Does that make her scheming and unprincipled? Perhaps, but synonyms might be “pragmatic” and “electable.” That’s what presidential candidates do.
Then there’s the question of Ms. Clinton raking in hundreds of thousands of dollars from speeches to Goldman Sachs and other companies. For a person planning to run for president, this was nuts. It also created potential conflicts of interest. But there’s no sign of any quid pro quo. Yes, in a broader sense, companies write checks to buy access and influence, but if that’s corrupt then so is our entire campaign finance system. Bill Clinton, Colin Powell and other prominent figures were speaking for high fees, so she probably thought she could get away with it as well. Jill Abramson, who spent decades as a journalist either investigating Hillary Clinton or overseeing investigations of her, and who certainly isn’t soft on the Clintons, concluded in The Guardian: “Hillary Clinton is fundamentally honest and trustworthy.”
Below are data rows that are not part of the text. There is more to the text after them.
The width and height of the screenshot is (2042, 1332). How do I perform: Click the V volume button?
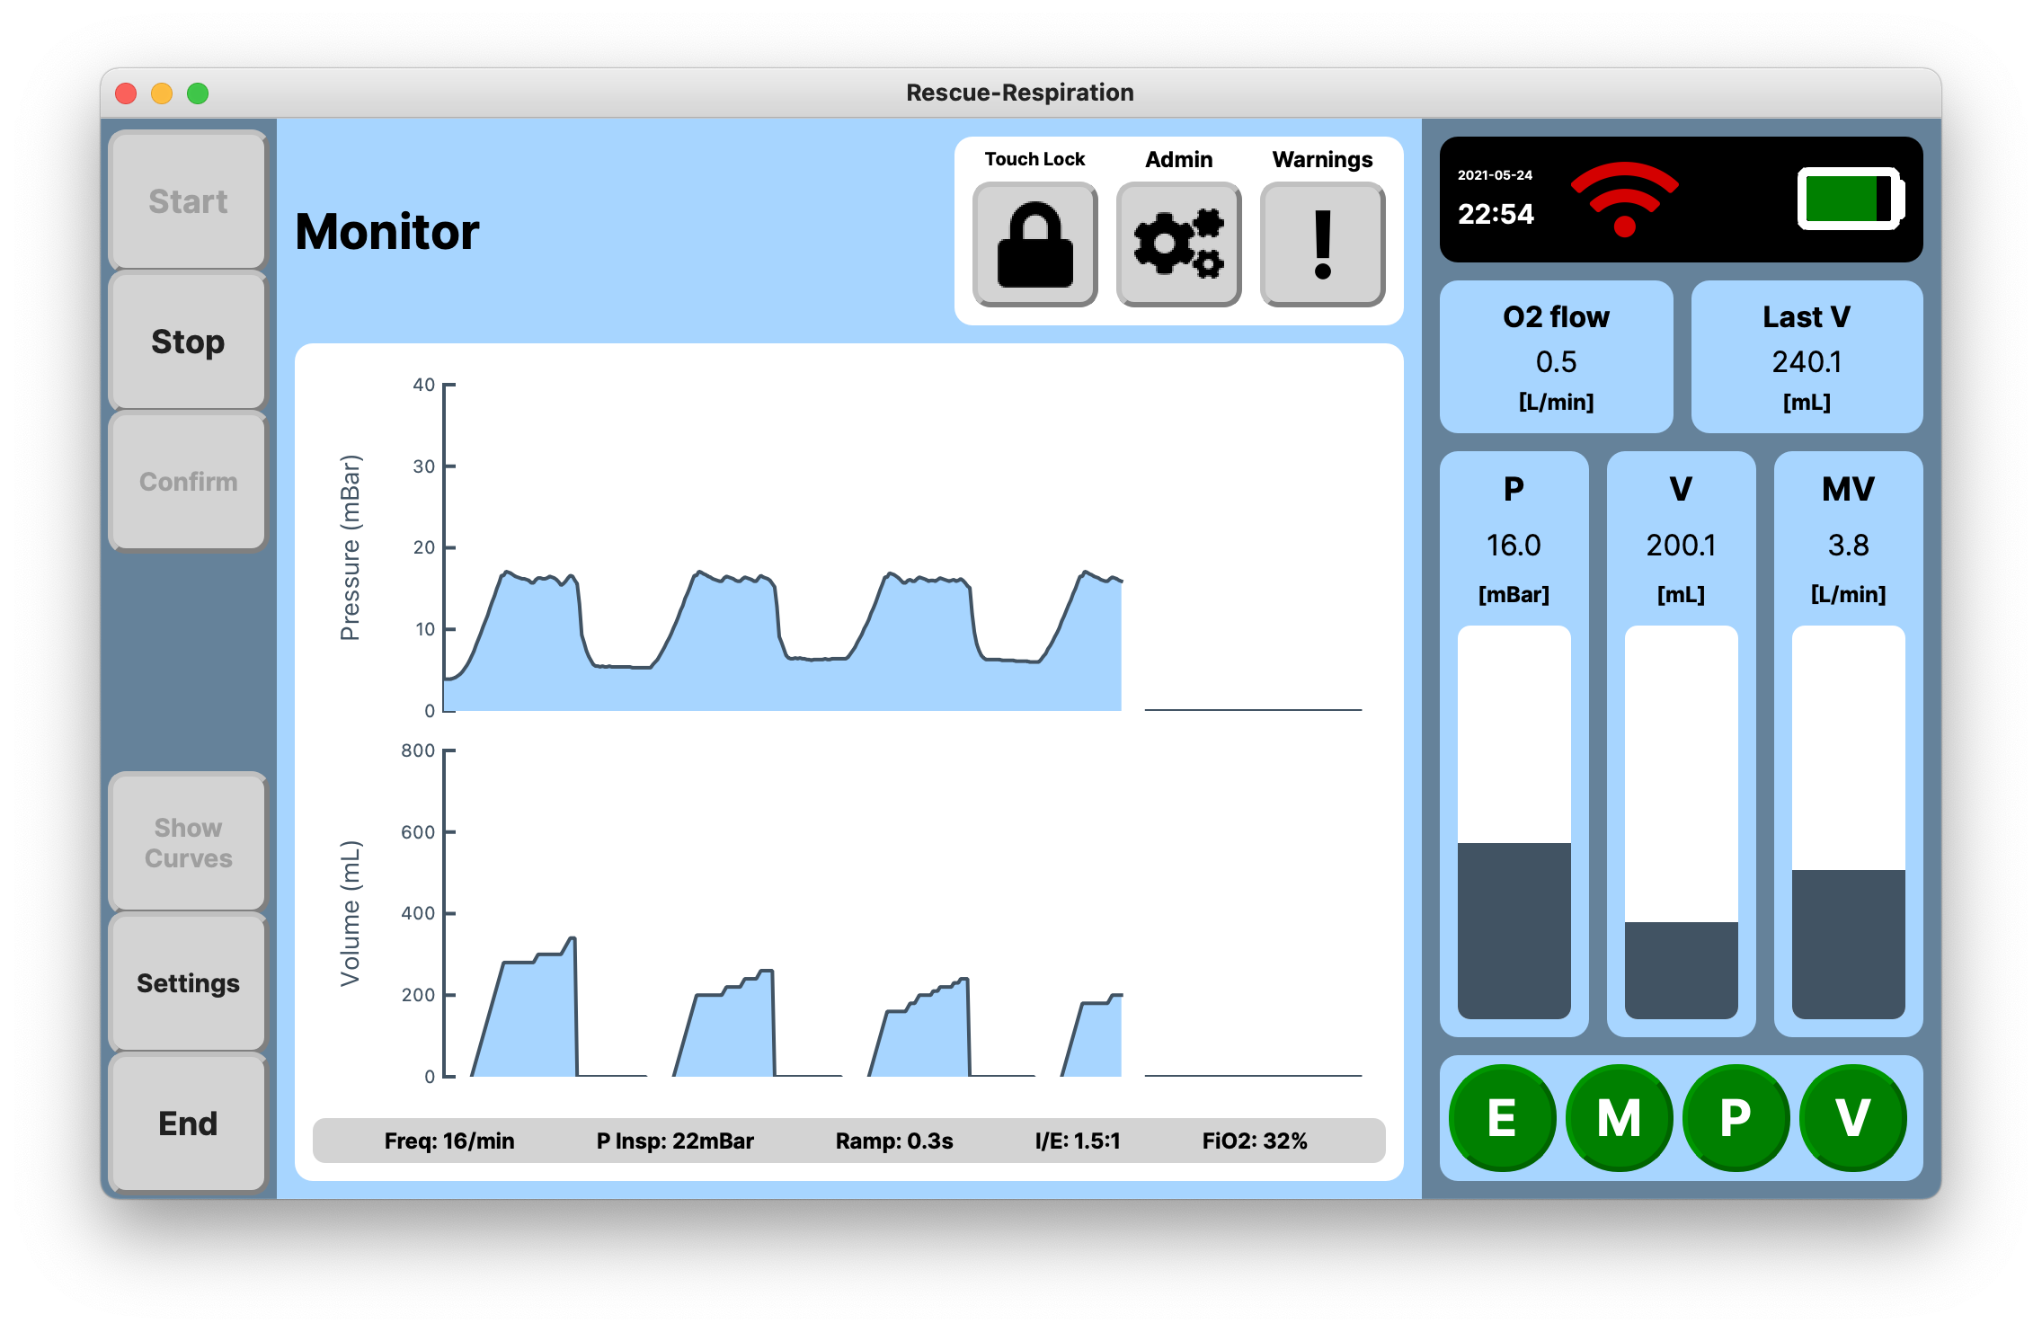(1853, 1116)
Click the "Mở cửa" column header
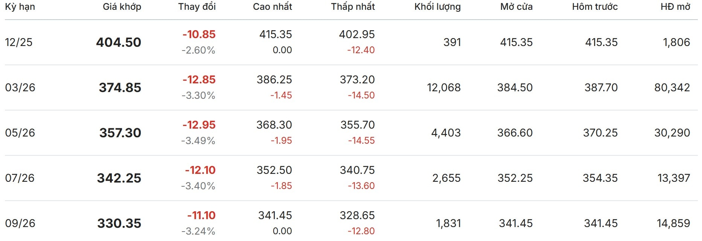 tap(516, 7)
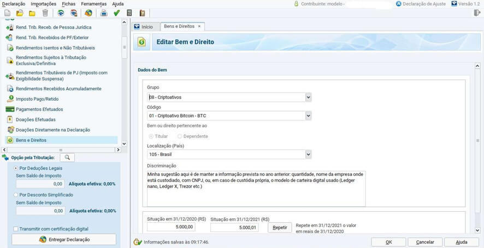This screenshot has width=484, height=248.
Task: Select the Por Deduções Legais radio button
Action: click(x=16, y=168)
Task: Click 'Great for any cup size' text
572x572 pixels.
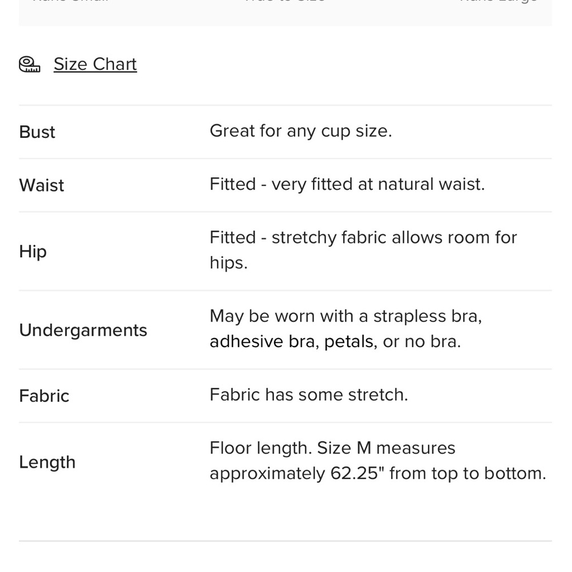Action: click(x=301, y=131)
Then there are the State Department emails, which are the subject of an FBI investigation. What was she thinking in using a private email server? Why on earth would she do such a stupid thing?
Ms. Clinton is thin-skinned, private, controlling, wounded by attacks on her and utterly distrustful of the news media. Where Bill Clinton charms, she stews. My bet is that she and her staff wanted to prevent her emails from becoming public through Freedom of Information Act requests. All this is self-inflicted damage, which Hillary Clinton compounded with evasions and half-truths, coming across as lawyerly and shifty. A more gifted politician might have gotten away with it, but Ms. Clinton is not a natural politician. Her warmth can turn to remoteness on the television screen, her caution to slipperiness.
As for the fundamental question of whether Ms. Clinton risked endangering America with her email server, I suspect the problem has been exaggerated. As President Barack Obama put it, “She has not jeopardized America’s national security.” Ms. Clinton’s private email server may have been penetrated by the Russians, though we don’t know that.